How are these listening tests conducted? I understand they are double blind ABX, which is great, but how are the listeners selected?
Ideally you'd want to weed out the listeners who cannot identify quality at a certain level - so you'd have a preliminary round with a known bad sample. Those who could not identify that would not progress to the full test session.
My worry is that we have a lot of info about tests, but maybe not so much about the listeners.

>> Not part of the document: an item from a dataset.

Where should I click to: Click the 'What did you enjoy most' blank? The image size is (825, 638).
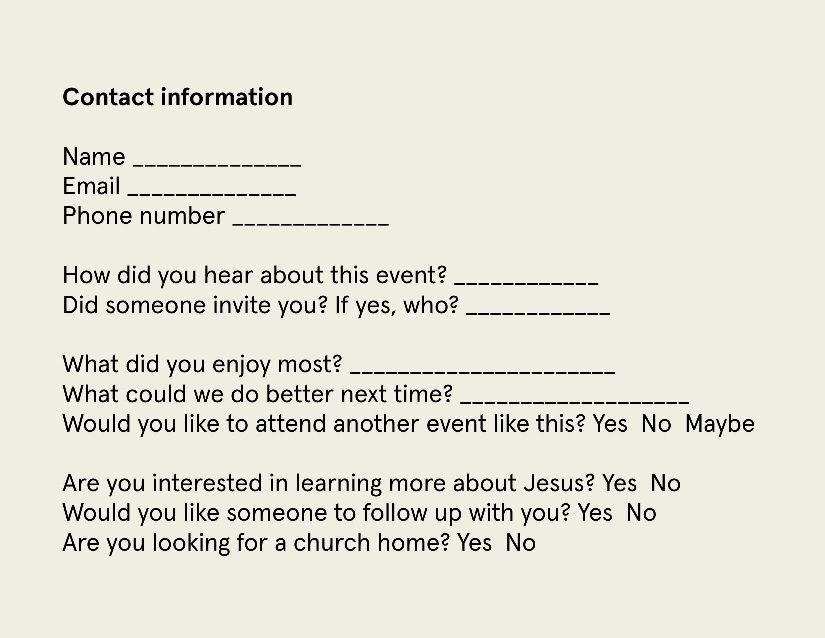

I know many people who think that a 128kpbs MP3 is as good as it gets.
This is how.
A listening test organizer may opt to include one or more low anchor(s) among the codecs he/she really want to test.
Below is one example, used in a public listening test conducted in 2014 (https://listening-test.coresv.net/).
The listening test organizer's real interest in the first four, AAC(iTunes), Opus, Ogg vorbis, and MP3, but the listening test organizer decided to include two low anchors (FAAC) among the first four.
- AAC iTunes 11.2.2 with CoreAudioToolbox 184.108.40.206 via qaac 2.41 --cvbr 96 (Equivalent to "VBR enabled" in iTunes)
- Opus 1.1 with opus-tools-0.1.9-win32 --bitrate 96
- Ogg Vorbis aoTuV Beta6.03 -q2.2
- MP3 LAME 3.99.5 *bitrate is around 136 kbps. -V 5
- AAC FAAC v1.28 (Mid-low Anchor) -b 96
- AAC FAAC v1.28 (Low Anchor) *bitrate is around 52 kbps. -q 30
These two low anchors are radically, indisputably without the fidelity to the original, and that's why they are deliberately selected as the low anchors.
Then the listening test organizer can filter out some outlier results, like a result that says the low anchor is identical to the original, or a result that says original have a perceptible difference to the original, while reporting that lossy file is identical to the original - it can't be.
thank you, that clears it up.
I have seen the low anchor before, but it wasn't clear to me that this was used to remove outliers in the results. Thank you again!
how are the listeners selected?
Most people here are doing just the ABX test by themselves. ;) So it's as-much a test of your ability to hear compression artifacts (or other defects/limitations) as it is a test of the system or codec (etc.). It's a way to "prove" to yourself if you can reliably hear a difference or not. Then if you want, you can report your results here on the forum - "I can ABX this" or "I can't ABX this."
If you are publishing a paper you might want to get a random selection of listeners or you might want to use audio professionals and/or "trained" listeners or maybe just some interested volunteers. It depends on what you're trying to do. An audio company or audio magazine is likely to use handy volunteer employees or there are audio clubs or audiophile clubs that might use their members. ...It looks like a lot of people occasionally "have fun" with audiophiles who are not used to blind listening tests! (AFAIK most audio companies & magazines/publications don't do blind testing.)
It’s certainly my opinion that public listening tests are next to worthless unless you have trained listeners. Trained to what extent I’m not sure, but certainly not the average Joe.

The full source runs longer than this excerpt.